_EXERCISE INSTRUCTIONS_
The entries below contain pictures. Write out only the lines from the line with "Replacement Parts (70, 2308)" up to and including the line with "Filters (291, 167)", exactly, without them.

_DATASET EXTRACT_
=== Begin Enclosure ===

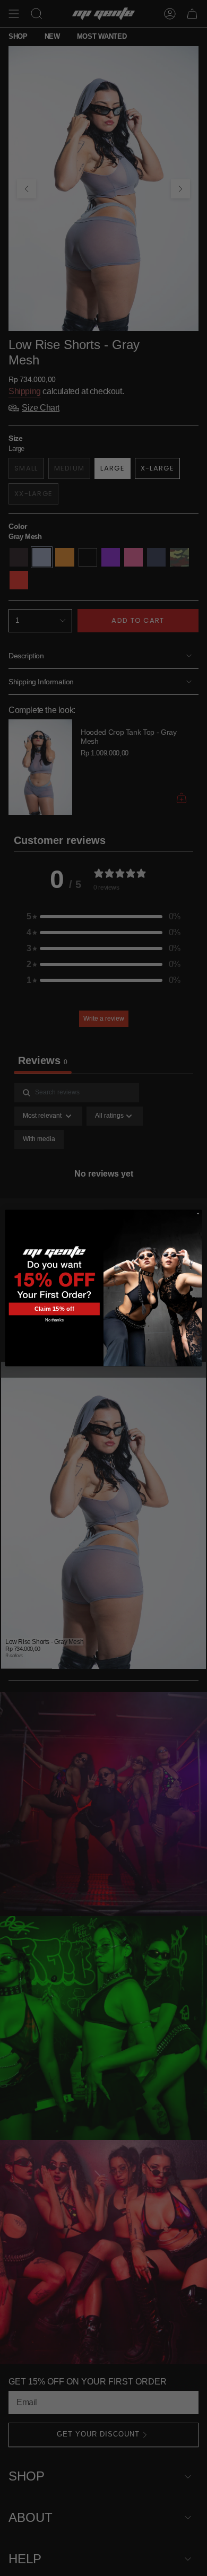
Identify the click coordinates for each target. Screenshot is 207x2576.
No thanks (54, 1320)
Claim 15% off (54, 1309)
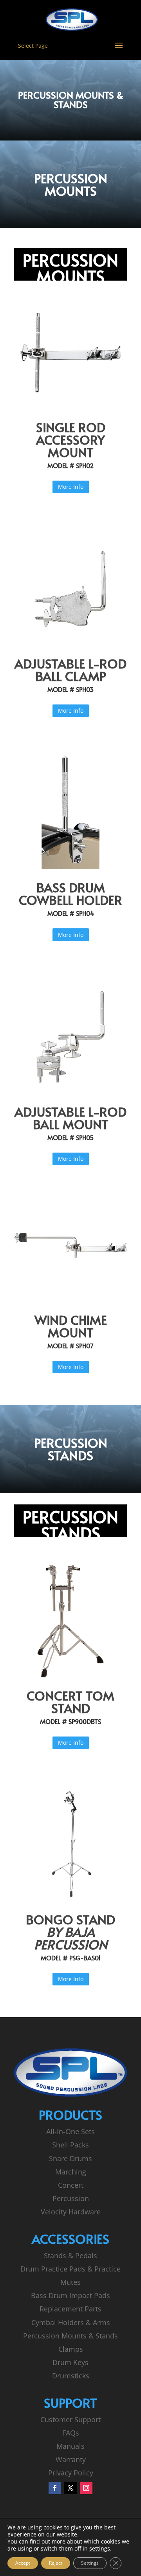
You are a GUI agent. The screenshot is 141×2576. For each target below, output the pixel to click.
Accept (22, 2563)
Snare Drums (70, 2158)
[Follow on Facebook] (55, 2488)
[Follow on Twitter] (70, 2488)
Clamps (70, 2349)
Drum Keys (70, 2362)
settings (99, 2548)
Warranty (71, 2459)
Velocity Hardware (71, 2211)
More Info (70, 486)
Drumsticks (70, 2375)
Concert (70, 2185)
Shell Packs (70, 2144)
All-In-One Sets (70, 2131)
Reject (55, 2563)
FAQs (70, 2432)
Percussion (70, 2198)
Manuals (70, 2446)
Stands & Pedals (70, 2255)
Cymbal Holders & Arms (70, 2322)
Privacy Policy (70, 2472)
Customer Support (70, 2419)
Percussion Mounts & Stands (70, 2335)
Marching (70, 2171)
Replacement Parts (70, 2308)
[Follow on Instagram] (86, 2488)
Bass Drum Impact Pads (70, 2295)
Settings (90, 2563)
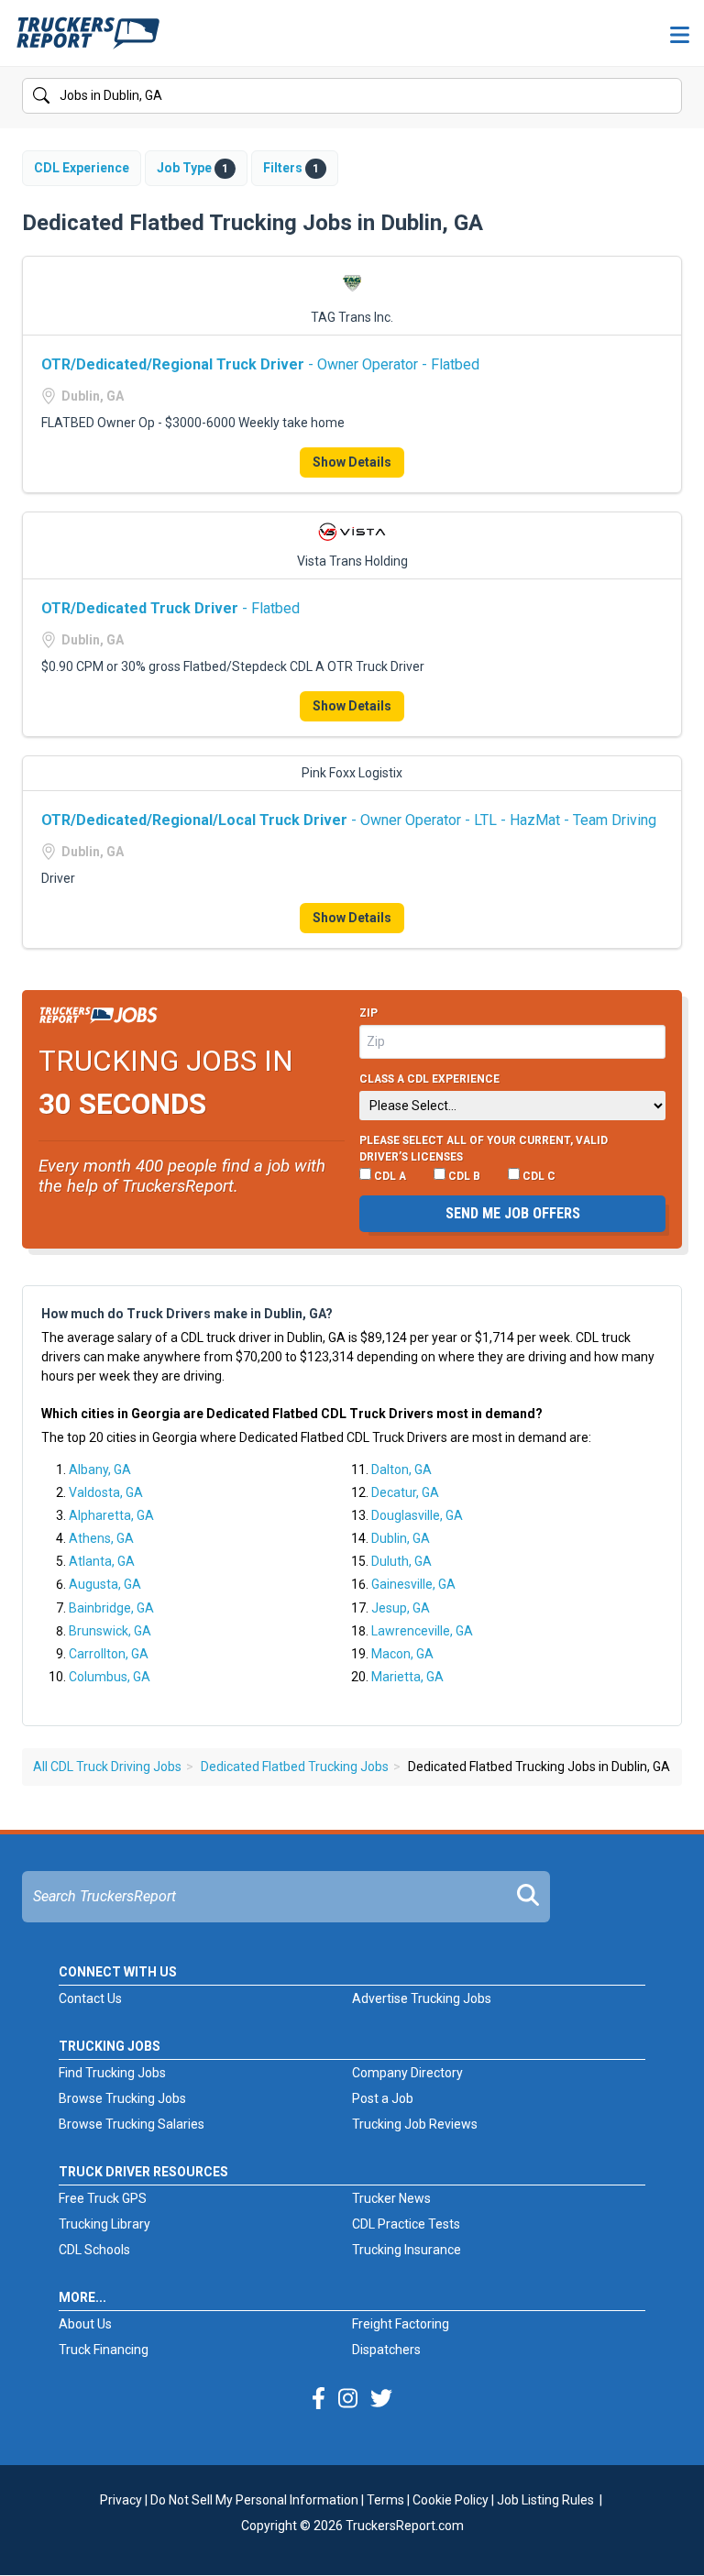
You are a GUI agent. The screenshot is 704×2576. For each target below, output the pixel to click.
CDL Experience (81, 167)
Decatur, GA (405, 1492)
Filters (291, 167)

=== End Enclosure ===
=== Begin Enclosure ===

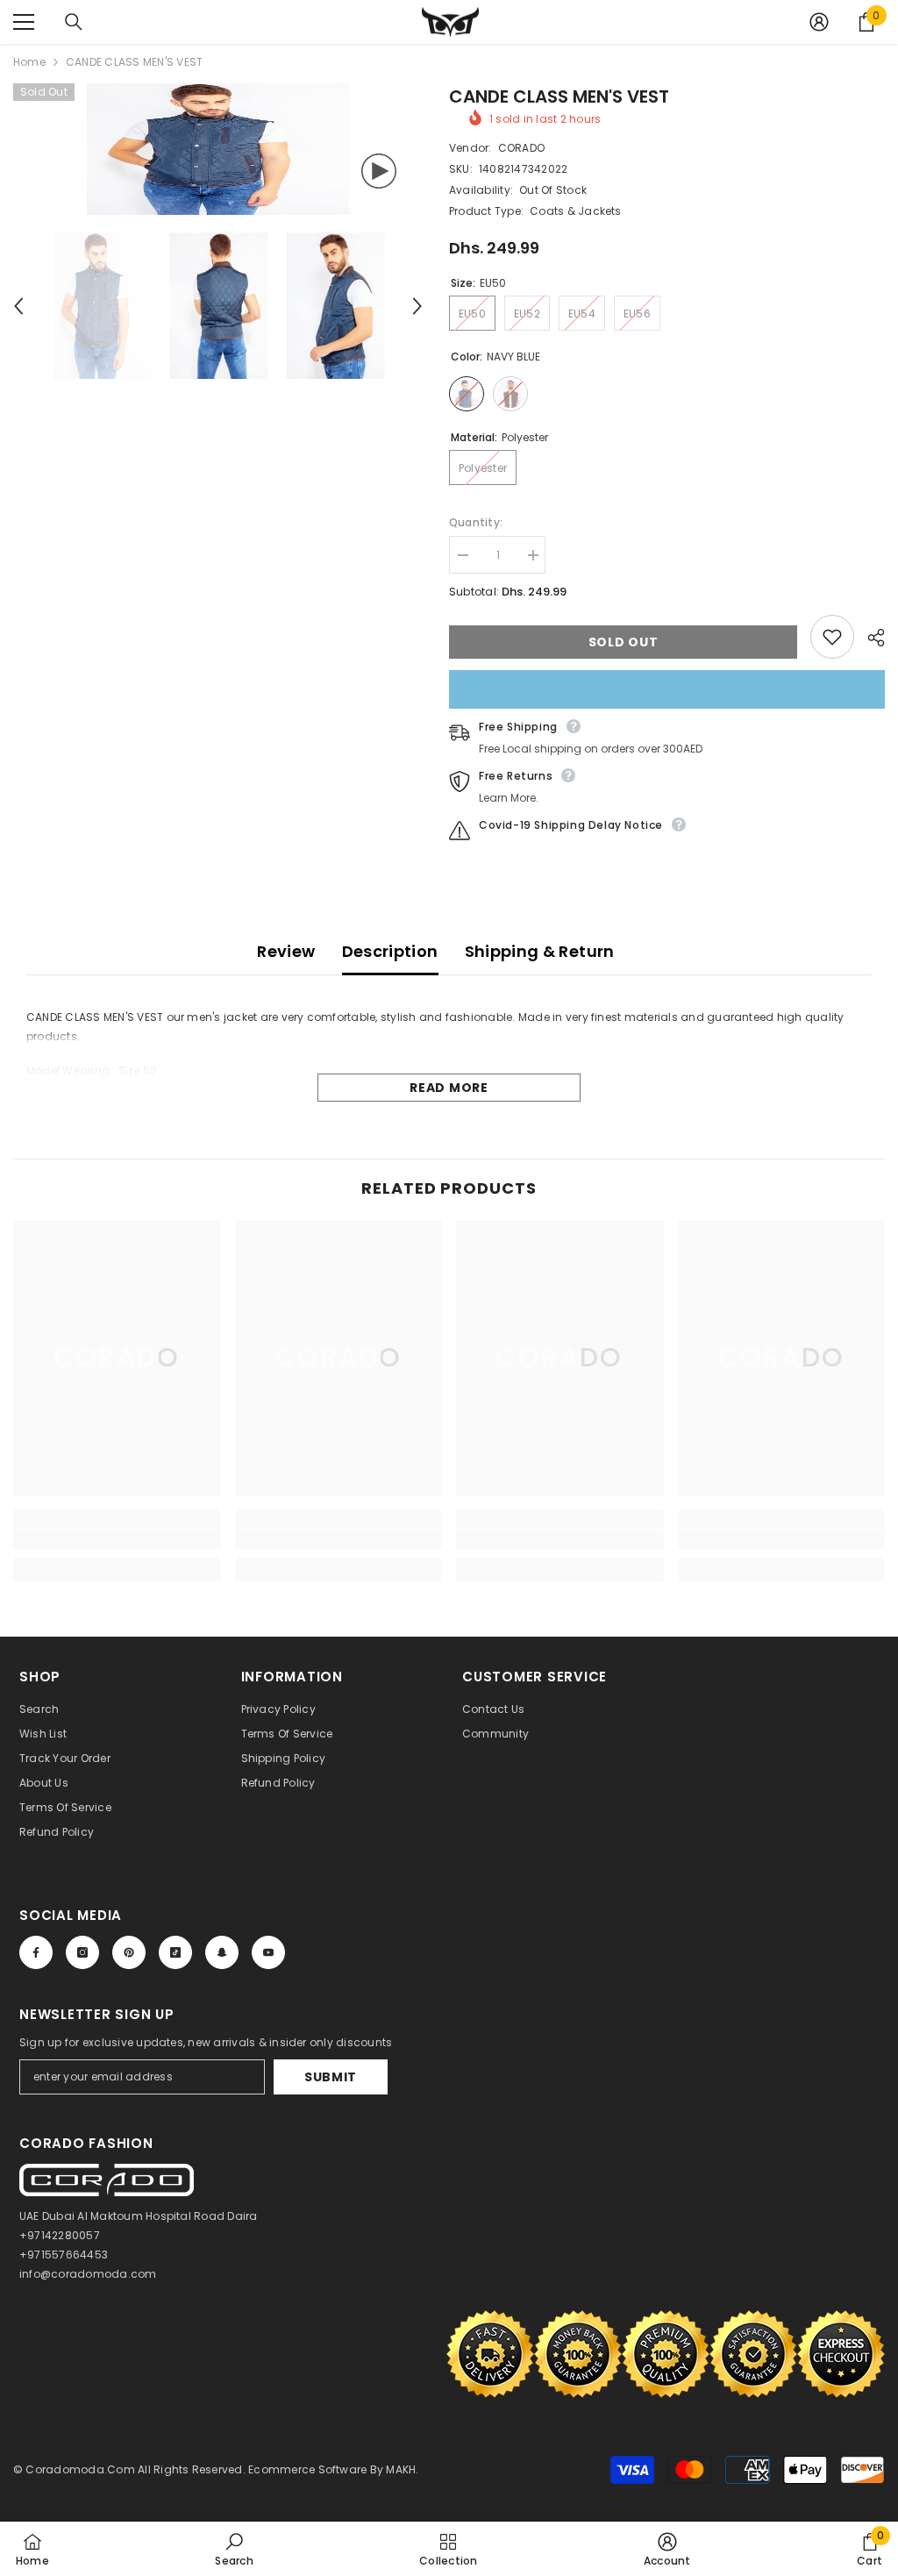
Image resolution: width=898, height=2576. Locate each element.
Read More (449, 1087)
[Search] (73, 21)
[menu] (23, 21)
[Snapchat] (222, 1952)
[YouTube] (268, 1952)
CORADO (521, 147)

=== End Enclosure ===
=== Begin Enclosure ===

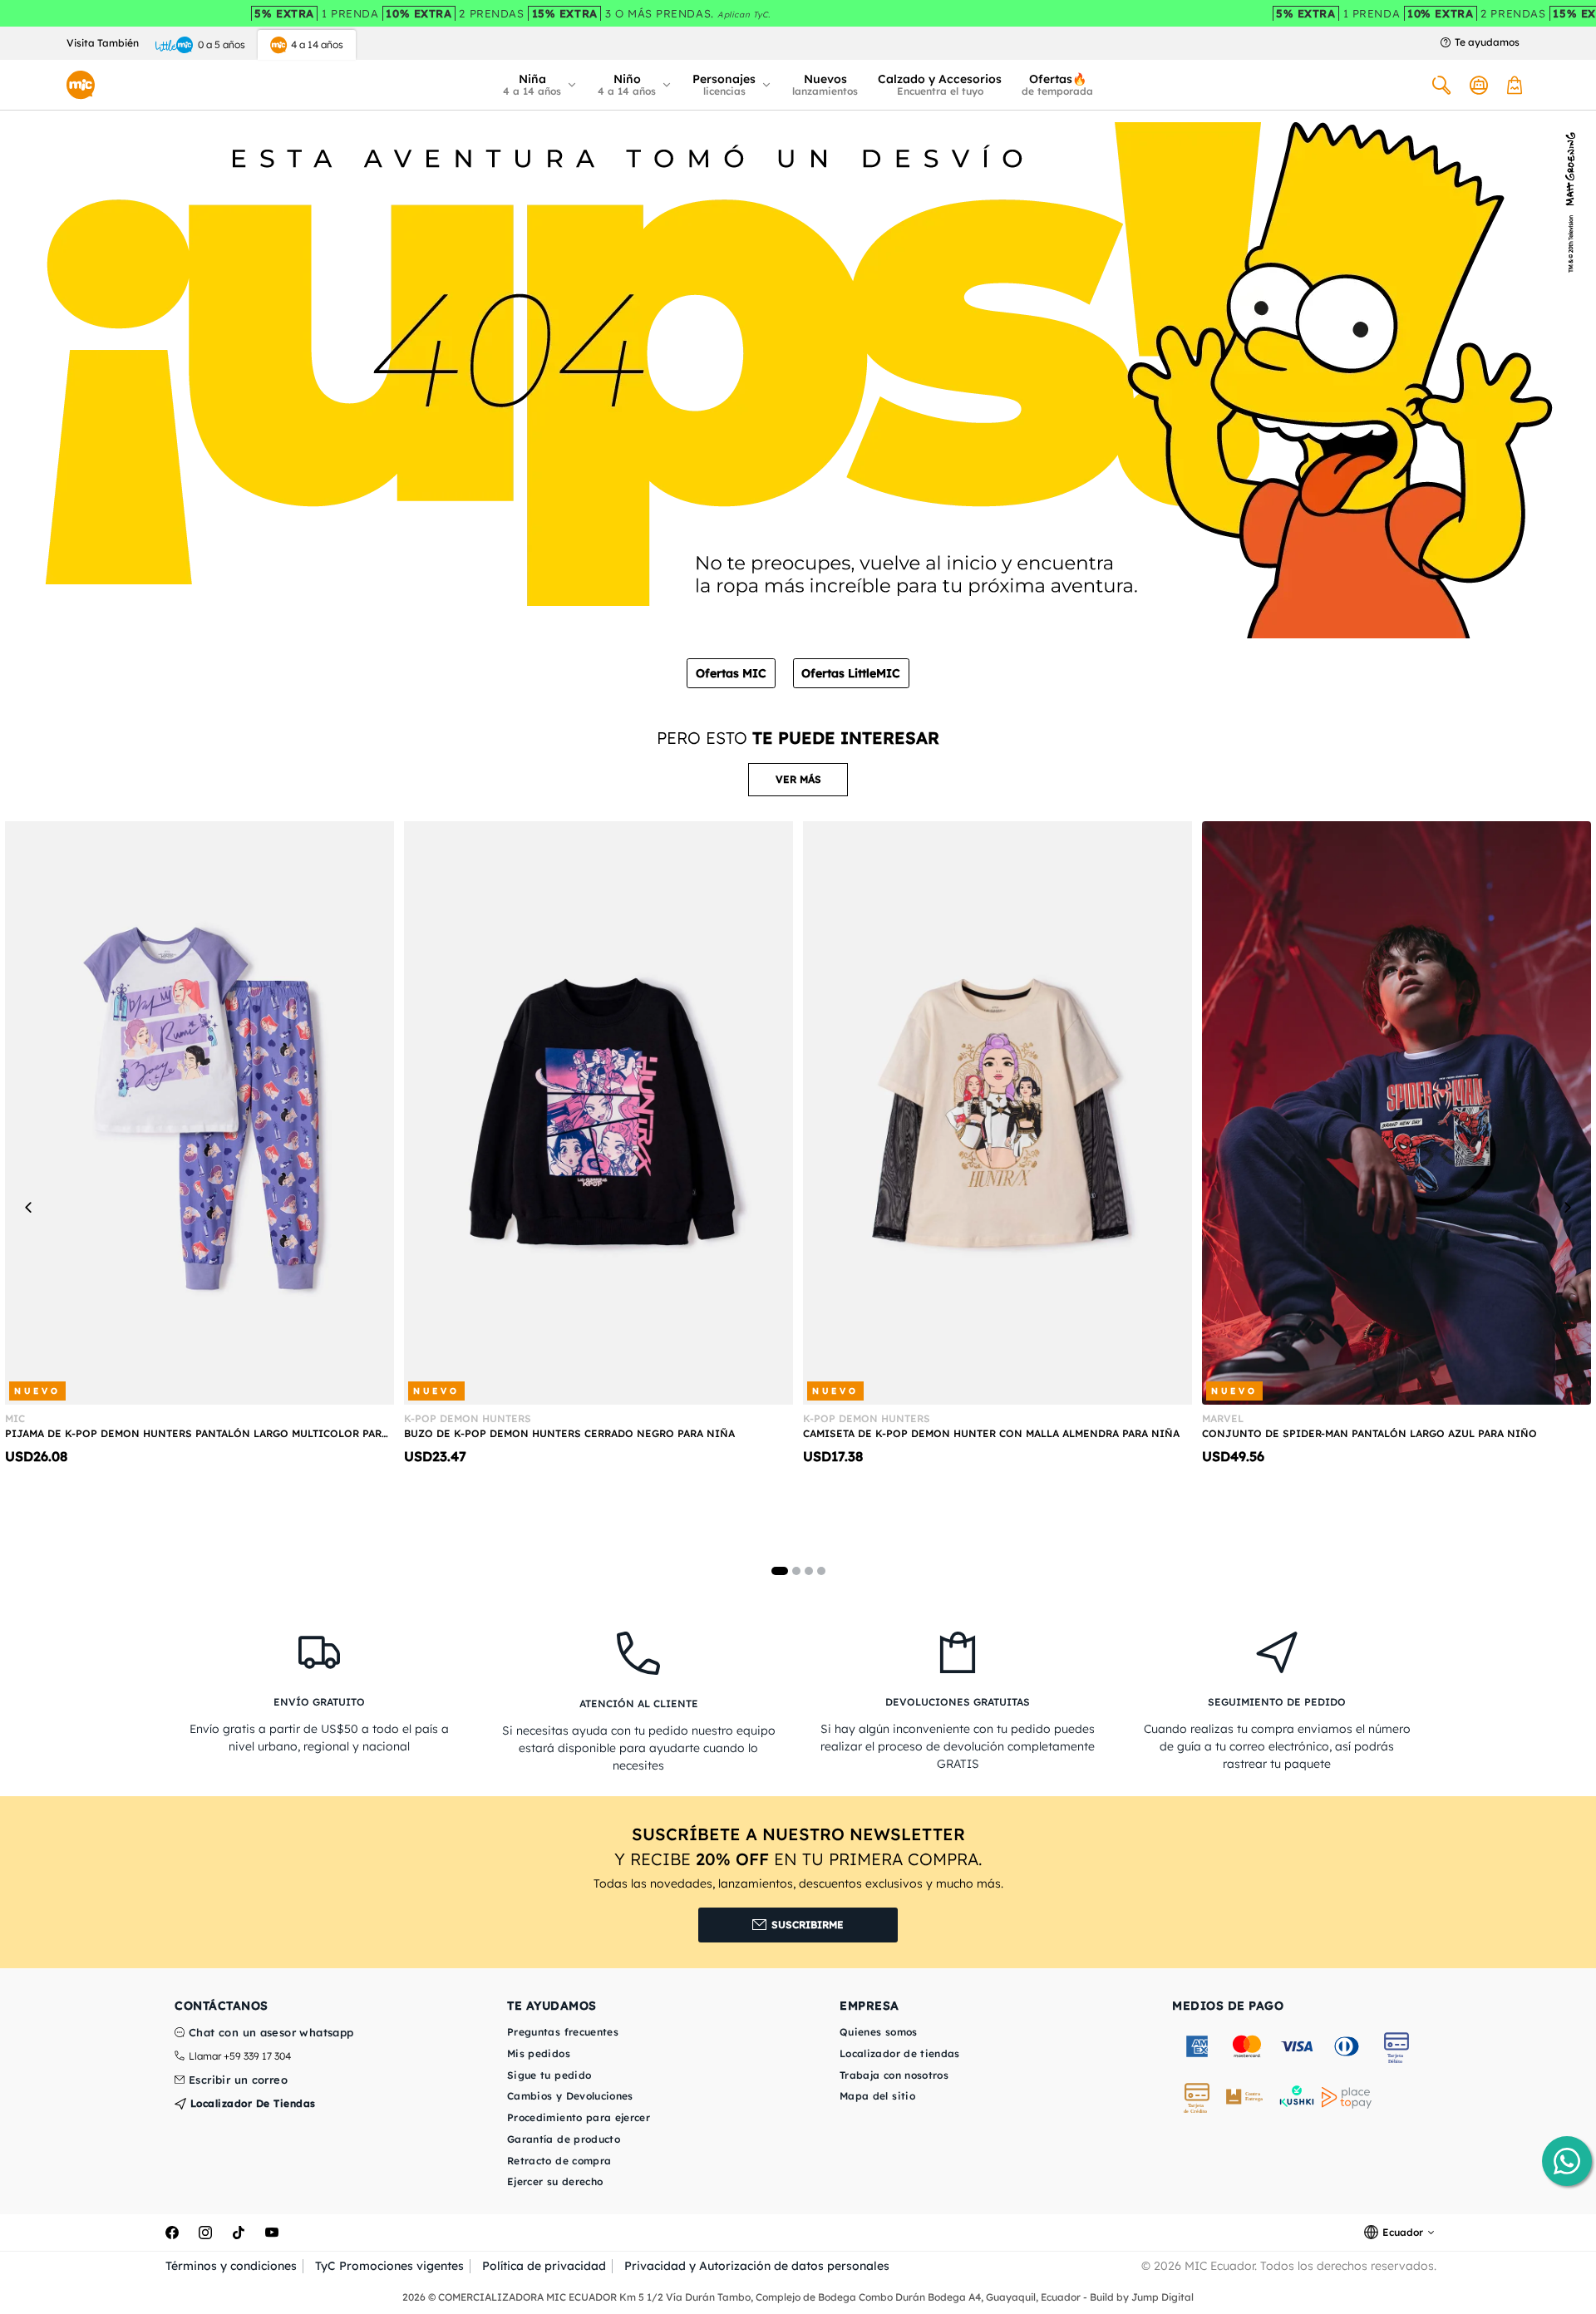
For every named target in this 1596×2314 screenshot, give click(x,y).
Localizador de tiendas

=== End Enclosure ===

_EXERCISE OUTPUT_
Replacement Parts (70, 2308)
[Follow on Instagram] (86, 2488)
Bass Drum Impact Pads (70, 2295)
Settings (90, 2563)
You are a GUI agent. The screenshot is 704×2576. For each target below, output the pixel to click.
CDL Experience (81, 167)
Decatur, GA (405, 1492)
Filters (291, 167)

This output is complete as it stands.